Saturday, August 27, 2011

This week's housing news in summary

On Monday, the Mortgage Bankers Association reported that mortgage delinquencies are rising again:
In another hit to the beleaguered housing market, a report out Monday found that the number of delinquent mortgage borrowers -- those who have missed at least one payment -- rose during the second quarter.

The delinquency rate grew only slightly, up 0.12 percentage points to 8.44%, but that reverses the steady improvement of the past two years.

The increase, as reported by the Mortgage Bankers Association (MBA), may not sound like much, but it could mean that the recovery in the housing market will take even longer than thought.

On Tuesday, the Commerce Department reported declining new home sales for the third month in a row:
U.S. sales of new homes declined in July for the third straight month, a sign of continued woes in the housing market.

Sales fell 0.7% in July to a seasonally adjusted annual rate of 298,000, the slowest pace since February, the Commerce Department reported Tuesday. Sales had reached 316,000 in April before slipping.
New home sales were still up 6.8% year-over-year.

On Wednesday, the FHFA reported that home prices fell 5.9% year-over-year:
Home prices in the U.S. fell 5.9 percent in the second quarter from a year earlier, the biggest decline since 2009, as foreclosures added to the inventory of properties for sale.

Prices dropped 0.6 percent from the prior three months, the Federal Housing Finance Agency said today in a report from Washington.

Also on Wednesday came news that Australia's housing bubble may be popping:
One of the few bright spots in real estate amid a three-year global slump, Australia now faces falling home prices and fears of overbuilding.

A downturn in Australia's real estate market will add to concerns of a two-speed economy in the resource-rich nation. Mining profits are surging due to heavy demand from China and other fast-growing Asian countries, but consumer businesses and manufacturing have faltered under the weight of the swollen Australian dollar, which is trading near 30-year highs to the U.S. currency.

On Thursday, RealtyTrac reported that 31% of homes sold were in some stage of foreclosure:
Nearly one-third of all U.S. homes sold in the second quarter of 2011 were in some stage of the foreclosure process or had been repossessed by a lender, according to numbers released today by RealtyTrac, an Irvine, Calif.-based real estate data provider.

Also on Thursday, the National Association of Realtors says it's really a landlord's market:
NAR expects vacancy rates in multifamily housing will drop from 5.5% to 4.6% in the third quarter of 2012. Vacancies below 5% generally are considered a landlord’s market, the trade group noted.

On Friday, another reason not to be a homeowner: Hurricanes
As Hurricane Irene bears down on the East Coast, many Americans are preparing for the worst. But whether they are covered for the ensuing damage is another matter entirely.

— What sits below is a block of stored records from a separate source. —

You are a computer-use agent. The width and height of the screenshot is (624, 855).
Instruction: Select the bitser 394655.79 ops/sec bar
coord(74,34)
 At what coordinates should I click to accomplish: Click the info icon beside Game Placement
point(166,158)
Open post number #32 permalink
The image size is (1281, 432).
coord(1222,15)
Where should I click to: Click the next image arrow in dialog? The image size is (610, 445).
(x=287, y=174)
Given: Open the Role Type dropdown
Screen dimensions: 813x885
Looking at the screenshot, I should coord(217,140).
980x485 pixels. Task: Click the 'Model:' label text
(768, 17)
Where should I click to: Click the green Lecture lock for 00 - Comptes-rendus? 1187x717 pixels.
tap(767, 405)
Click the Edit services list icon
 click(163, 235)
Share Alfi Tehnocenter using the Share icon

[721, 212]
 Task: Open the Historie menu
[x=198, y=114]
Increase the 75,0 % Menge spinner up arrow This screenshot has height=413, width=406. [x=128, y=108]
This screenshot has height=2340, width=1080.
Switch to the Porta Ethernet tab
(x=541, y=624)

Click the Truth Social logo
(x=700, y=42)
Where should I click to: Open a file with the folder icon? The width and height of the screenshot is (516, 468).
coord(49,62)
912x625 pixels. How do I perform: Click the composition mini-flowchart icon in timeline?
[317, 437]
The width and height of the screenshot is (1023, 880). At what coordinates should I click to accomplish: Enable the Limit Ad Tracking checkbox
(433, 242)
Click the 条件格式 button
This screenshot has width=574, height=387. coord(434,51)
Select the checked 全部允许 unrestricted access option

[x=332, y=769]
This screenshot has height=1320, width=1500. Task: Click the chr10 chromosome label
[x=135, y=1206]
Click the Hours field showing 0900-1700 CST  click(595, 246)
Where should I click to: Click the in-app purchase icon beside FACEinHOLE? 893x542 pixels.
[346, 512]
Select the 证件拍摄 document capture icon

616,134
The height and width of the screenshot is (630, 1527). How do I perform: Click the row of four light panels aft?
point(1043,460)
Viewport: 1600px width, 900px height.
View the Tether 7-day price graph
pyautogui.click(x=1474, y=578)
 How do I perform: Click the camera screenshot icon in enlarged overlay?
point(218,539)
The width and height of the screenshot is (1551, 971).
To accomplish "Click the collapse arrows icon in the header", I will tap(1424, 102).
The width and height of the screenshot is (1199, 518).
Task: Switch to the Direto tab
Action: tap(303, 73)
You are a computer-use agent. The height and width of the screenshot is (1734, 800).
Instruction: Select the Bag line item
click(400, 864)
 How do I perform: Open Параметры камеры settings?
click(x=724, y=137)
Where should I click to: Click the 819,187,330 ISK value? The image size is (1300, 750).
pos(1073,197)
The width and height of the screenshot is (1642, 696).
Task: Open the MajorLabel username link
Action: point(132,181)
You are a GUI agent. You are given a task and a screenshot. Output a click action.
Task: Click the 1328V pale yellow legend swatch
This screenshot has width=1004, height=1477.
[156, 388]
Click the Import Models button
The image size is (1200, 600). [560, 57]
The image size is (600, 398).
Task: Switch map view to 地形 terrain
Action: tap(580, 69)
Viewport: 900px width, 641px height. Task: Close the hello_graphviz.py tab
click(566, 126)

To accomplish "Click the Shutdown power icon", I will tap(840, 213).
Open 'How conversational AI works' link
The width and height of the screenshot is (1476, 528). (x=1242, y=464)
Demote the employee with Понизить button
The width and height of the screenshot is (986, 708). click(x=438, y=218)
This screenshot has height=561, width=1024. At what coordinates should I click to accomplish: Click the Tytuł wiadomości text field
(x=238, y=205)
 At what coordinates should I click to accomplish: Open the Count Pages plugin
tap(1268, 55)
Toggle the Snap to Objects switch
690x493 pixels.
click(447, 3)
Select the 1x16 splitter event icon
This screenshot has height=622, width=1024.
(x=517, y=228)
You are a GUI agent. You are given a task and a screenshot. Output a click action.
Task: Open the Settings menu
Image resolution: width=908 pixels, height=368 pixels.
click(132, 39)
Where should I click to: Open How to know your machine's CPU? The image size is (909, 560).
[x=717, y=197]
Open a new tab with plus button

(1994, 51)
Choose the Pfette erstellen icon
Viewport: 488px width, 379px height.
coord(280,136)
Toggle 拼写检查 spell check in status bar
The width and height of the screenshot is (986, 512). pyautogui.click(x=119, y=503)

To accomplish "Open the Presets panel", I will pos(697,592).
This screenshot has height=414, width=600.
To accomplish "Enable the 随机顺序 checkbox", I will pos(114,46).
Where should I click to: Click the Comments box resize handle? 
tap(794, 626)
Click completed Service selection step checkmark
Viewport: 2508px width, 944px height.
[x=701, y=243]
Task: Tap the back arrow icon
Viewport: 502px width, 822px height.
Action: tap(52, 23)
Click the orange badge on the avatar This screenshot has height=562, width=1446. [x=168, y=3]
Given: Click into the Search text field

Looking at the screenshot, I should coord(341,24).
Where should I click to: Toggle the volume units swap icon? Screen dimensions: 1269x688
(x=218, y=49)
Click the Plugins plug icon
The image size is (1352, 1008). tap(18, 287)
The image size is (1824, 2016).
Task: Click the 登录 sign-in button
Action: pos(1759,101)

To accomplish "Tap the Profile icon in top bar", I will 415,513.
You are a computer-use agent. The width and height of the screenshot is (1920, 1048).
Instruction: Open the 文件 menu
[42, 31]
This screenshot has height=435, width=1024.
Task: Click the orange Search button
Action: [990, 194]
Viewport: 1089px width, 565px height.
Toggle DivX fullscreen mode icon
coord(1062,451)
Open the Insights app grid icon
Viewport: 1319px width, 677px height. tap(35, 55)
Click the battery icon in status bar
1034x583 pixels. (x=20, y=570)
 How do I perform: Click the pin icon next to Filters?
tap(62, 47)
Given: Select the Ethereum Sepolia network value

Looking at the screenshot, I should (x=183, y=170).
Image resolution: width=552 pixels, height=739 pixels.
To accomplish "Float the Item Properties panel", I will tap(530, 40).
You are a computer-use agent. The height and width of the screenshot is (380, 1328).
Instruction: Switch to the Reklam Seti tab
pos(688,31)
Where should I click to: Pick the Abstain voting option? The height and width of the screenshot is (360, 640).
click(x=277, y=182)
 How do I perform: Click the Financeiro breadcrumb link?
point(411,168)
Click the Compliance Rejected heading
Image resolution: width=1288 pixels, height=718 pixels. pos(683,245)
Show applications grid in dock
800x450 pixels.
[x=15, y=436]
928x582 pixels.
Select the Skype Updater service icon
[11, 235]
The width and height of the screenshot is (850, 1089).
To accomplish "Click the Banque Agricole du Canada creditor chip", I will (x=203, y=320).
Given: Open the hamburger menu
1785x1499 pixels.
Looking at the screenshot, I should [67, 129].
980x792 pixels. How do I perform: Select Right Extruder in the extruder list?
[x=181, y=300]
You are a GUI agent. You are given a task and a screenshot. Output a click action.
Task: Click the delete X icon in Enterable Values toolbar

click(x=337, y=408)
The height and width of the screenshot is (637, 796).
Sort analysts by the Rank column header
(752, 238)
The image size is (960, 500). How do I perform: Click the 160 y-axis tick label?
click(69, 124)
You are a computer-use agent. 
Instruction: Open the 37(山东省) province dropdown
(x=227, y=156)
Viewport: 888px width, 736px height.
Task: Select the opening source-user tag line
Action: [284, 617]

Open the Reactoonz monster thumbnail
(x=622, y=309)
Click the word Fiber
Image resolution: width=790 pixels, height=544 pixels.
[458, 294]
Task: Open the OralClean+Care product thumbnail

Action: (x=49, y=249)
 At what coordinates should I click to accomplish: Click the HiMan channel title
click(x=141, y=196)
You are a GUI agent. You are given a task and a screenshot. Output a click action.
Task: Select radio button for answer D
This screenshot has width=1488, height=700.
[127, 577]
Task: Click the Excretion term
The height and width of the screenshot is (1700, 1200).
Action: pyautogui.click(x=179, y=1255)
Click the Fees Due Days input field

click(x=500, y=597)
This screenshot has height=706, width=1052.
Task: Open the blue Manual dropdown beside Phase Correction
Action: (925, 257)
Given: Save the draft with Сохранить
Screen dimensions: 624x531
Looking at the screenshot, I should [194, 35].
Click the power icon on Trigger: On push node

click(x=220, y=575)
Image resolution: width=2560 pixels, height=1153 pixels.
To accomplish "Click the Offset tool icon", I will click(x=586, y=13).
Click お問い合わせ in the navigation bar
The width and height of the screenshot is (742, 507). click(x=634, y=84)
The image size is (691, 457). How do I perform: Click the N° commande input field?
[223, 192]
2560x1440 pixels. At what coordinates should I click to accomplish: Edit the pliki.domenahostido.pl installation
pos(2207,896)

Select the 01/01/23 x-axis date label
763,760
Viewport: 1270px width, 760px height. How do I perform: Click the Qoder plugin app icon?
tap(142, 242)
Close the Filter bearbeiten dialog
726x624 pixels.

Between Wilmington N.C. and Boston, there are nearly 1.9 million residences and businesses that are at risk of storm surge flooding, according to CoreLogic, the financial analytics company. And nearly half of those properties lie outside of a designated flood zone and are likely to lack flood insurance.

Mortgage lenders require homes that lie within designated flood zones to be covered by flood insurance. This low-cost coverage — which runs as low as $129 a year — is provided by the federal government and purchased through insurers like Allstate Insurance and Farmers Insurance Group.

But homes outside of flood zones often go uncovered, mainly because homeowners don't realize that their existing policies don't cover floods or because they don't feel their home are at risk.
If you rent and your place gets flooded, you may lose your belongings, but the landlord takes the expensive structural damage losses.